Contemplating God invites you to even higher beauties.
Think of this statement: God plus Creation equals nothing more than God. In other words, Creation does not add anything to God, as God is perfect and immutable. But, how can this be? Well, God is not Zeus—and what is meant by this is that Zeus and the other Greek gods are all subject to time and creation. Though they are powerful, the Greek gods are still within the created order—they are powerful beings. God, however, is Being-itself. He is the great “I AM,” as He tells Moses out of the burning bush (Ex 3:14). God is transcendent, meaning He is outside both time and the created order; however, God is somehow also imminent, meaning He holds all things in existence. In fact, as St. Augustine notes in his Confessions, God is closer to you than you are to yourself. It is a difficult concept to grasp, but some Christian saints have presented this as the relationship between a mind and an idea. The mind thinks the idea and holds the idea in being, it is both transcendent to the idea but also more intimate to it than it is to itself. It is something to ponder.

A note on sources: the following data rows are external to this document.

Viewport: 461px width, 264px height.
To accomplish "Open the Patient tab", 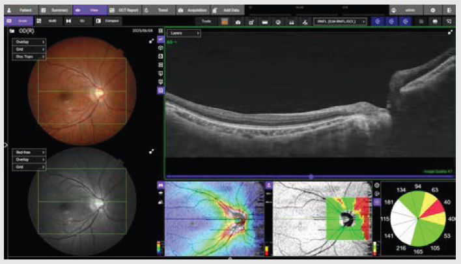I will pos(21,11).
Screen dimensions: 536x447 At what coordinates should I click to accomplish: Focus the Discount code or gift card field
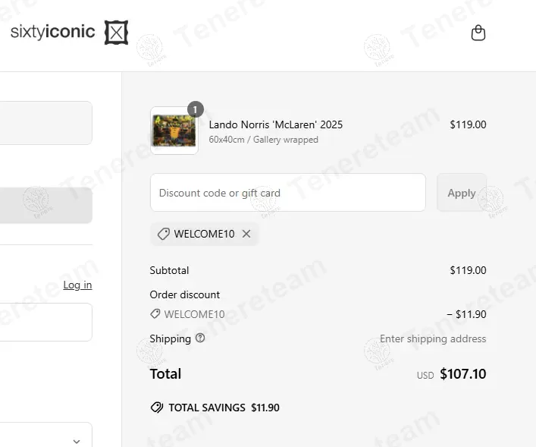288,193
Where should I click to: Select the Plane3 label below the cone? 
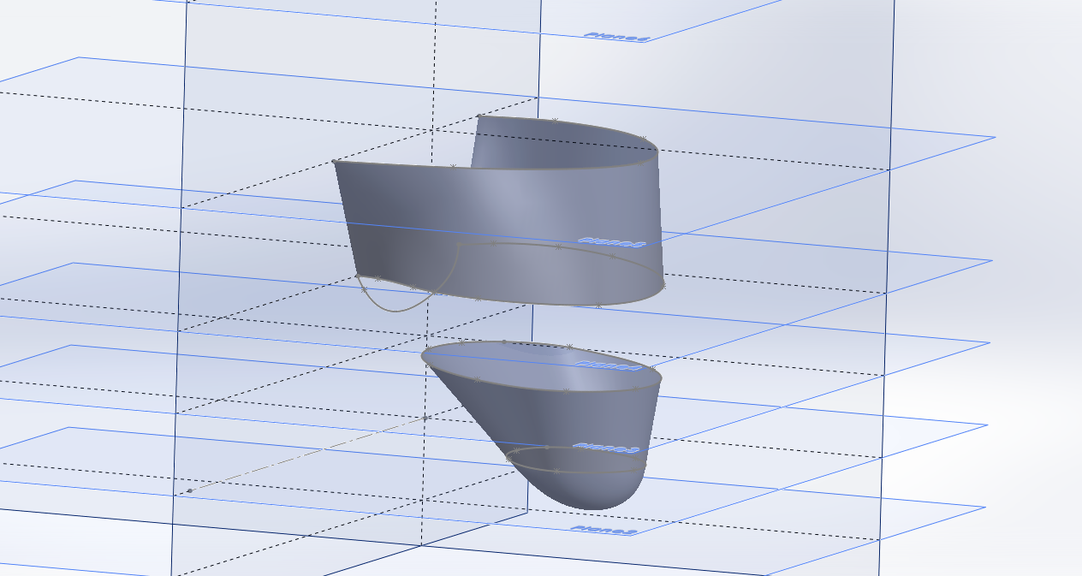point(605,445)
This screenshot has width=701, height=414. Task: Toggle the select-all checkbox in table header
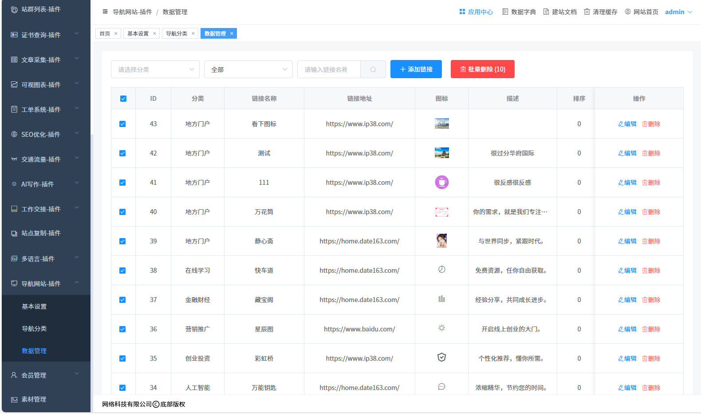point(123,99)
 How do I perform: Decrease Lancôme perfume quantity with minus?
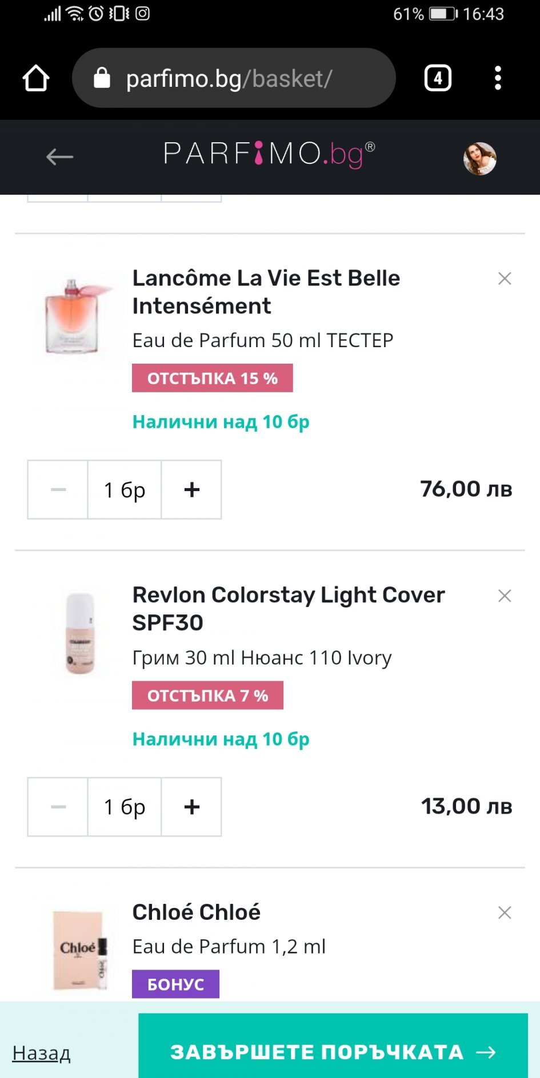[x=58, y=489]
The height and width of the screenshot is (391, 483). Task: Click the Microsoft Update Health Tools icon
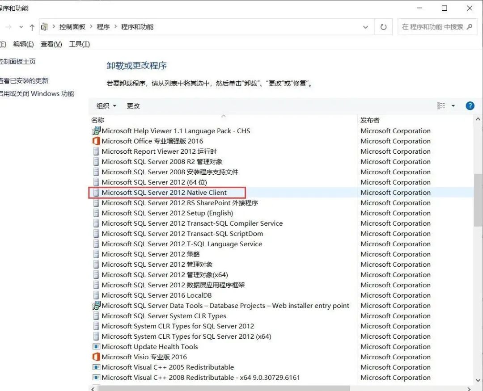pos(96,347)
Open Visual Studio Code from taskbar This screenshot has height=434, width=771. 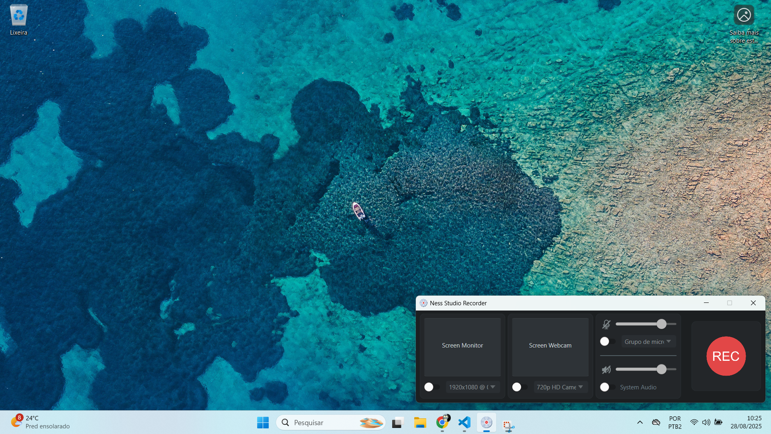(464, 422)
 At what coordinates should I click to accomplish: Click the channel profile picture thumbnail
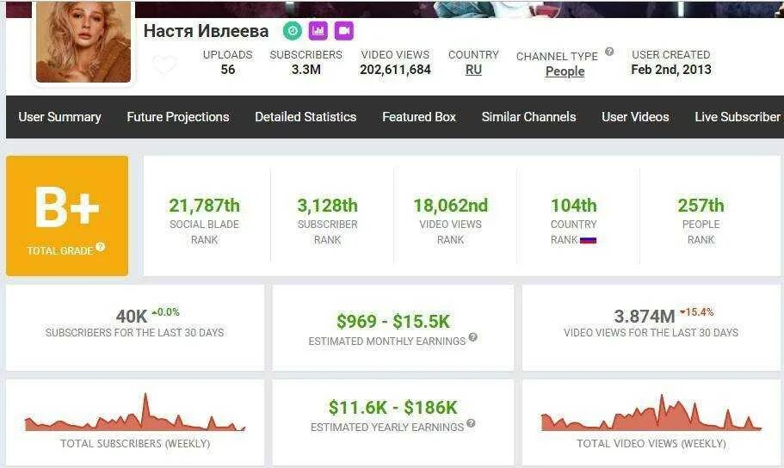click(x=83, y=41)
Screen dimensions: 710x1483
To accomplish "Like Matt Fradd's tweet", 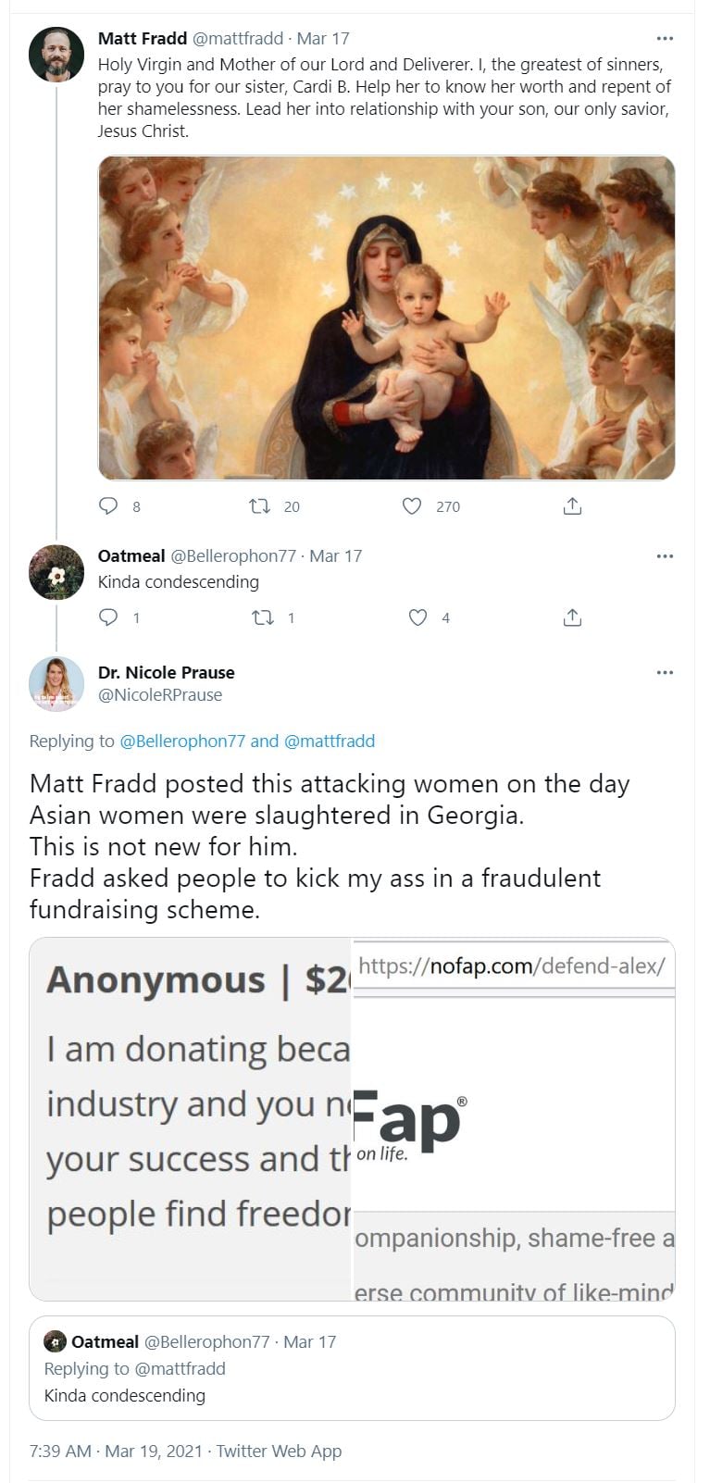I will click(x=412, y=506).
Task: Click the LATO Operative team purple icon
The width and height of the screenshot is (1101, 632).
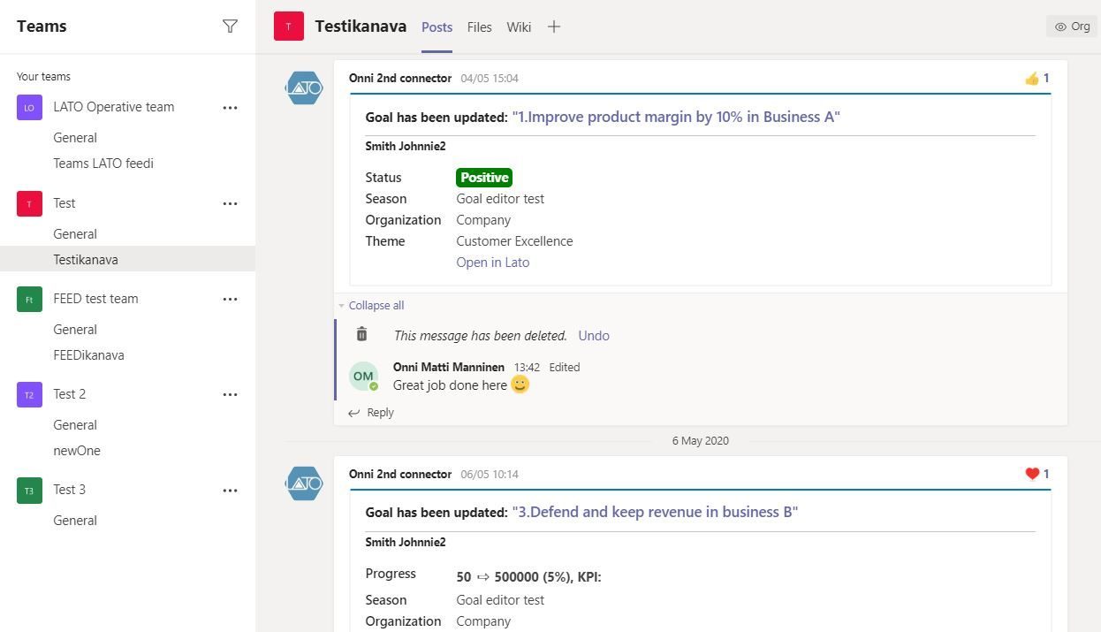Action: coord(29,107)
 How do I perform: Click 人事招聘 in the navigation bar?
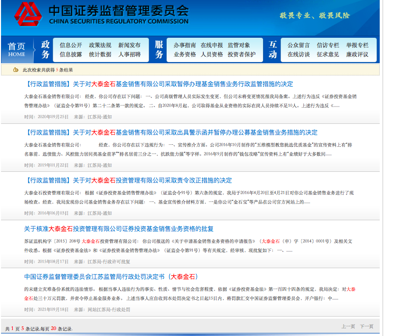129,55
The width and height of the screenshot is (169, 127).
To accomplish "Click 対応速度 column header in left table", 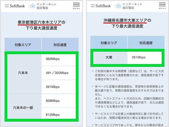I will coord(60,45).
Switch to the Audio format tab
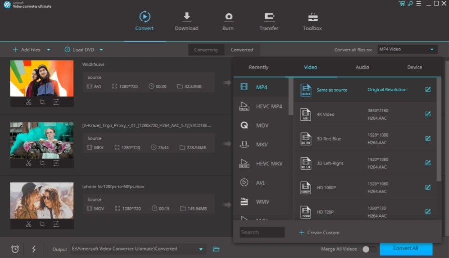 (x=362, y=67)
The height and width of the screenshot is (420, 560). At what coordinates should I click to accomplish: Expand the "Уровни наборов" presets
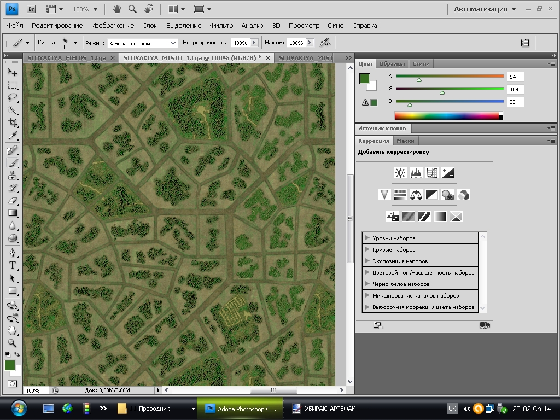[368, 238]
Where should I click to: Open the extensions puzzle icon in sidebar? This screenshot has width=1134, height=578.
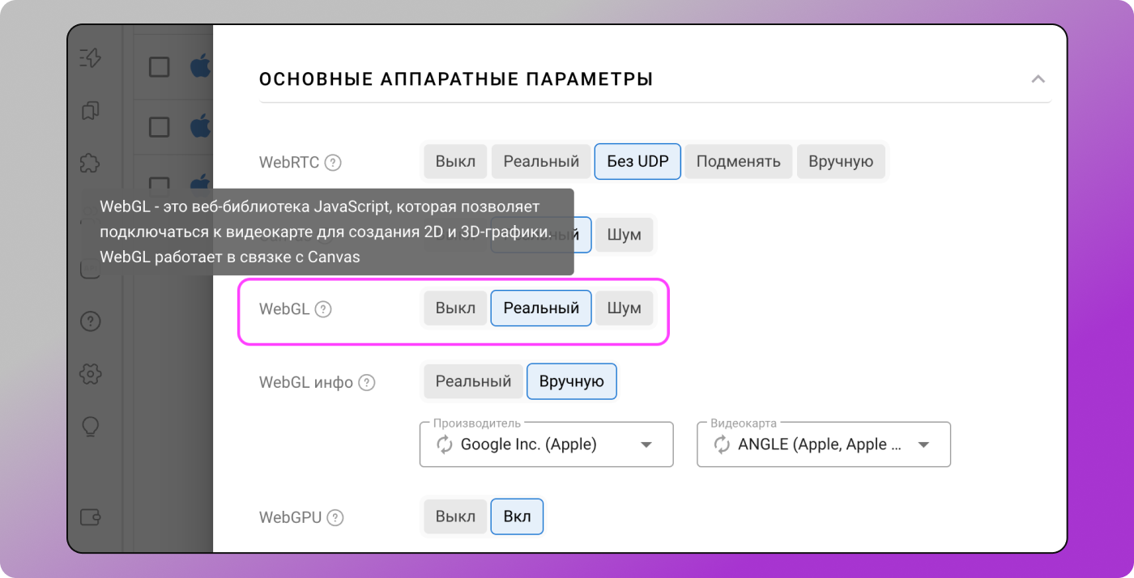coord(91,163)
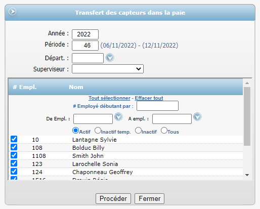Uncheck employee 1108 Smith John

(x=14, y=155)
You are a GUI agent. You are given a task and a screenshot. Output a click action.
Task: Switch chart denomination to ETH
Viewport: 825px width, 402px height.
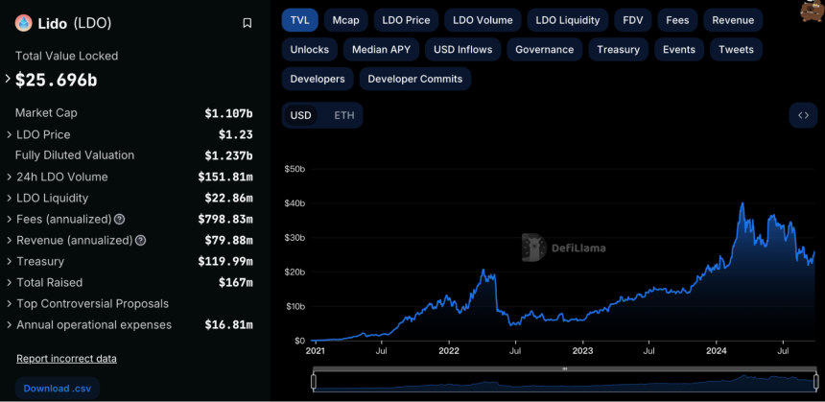coord(344,115)
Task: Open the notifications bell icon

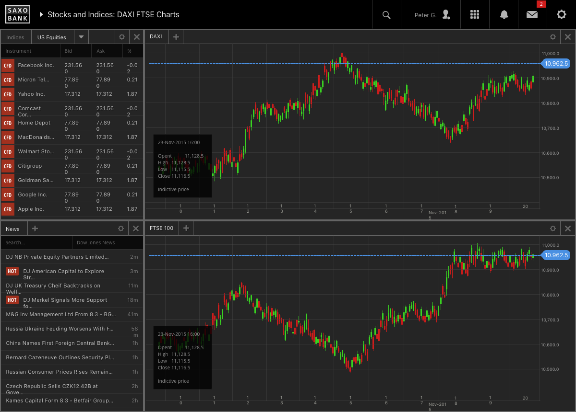Action: pyautogui.click(x=504, y=15)
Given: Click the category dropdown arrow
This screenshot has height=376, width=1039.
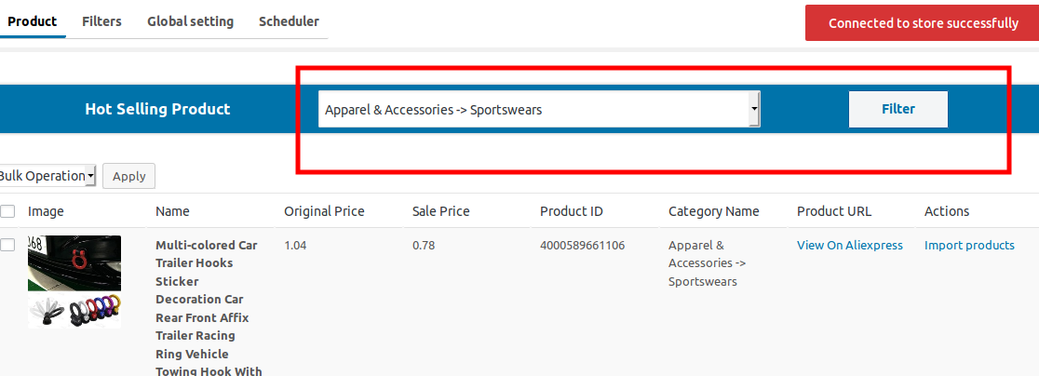Looking at the screenshot, I should [x=754, y=109].
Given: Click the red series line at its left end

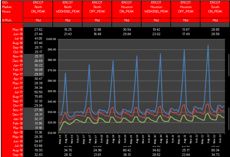Looking at the screenshot, I should (x=60, y=124).
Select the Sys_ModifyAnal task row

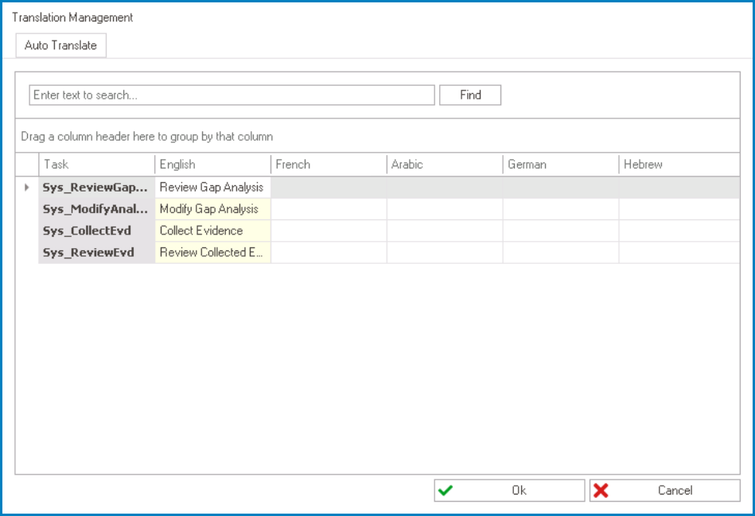pyautogui.click(x=95, y=209)
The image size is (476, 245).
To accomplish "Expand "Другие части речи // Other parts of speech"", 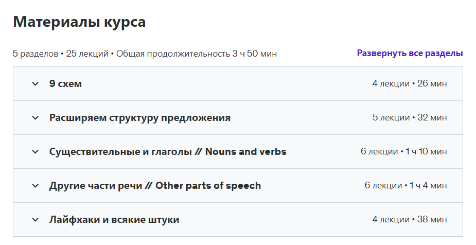I will [155, 186].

But, all of these divine attributes seem to only support God’s infinite power. He creates all things and holds all things in being. What would limit Him?
The question is whether God has a nature by which He exercises this power. Is there a standard by which God exerts His power, and, if so, why would that standard not be greater than God?
The question invites you to understand God in order to mimic Him—for as God exercises His power, so too are you called to exercise yours.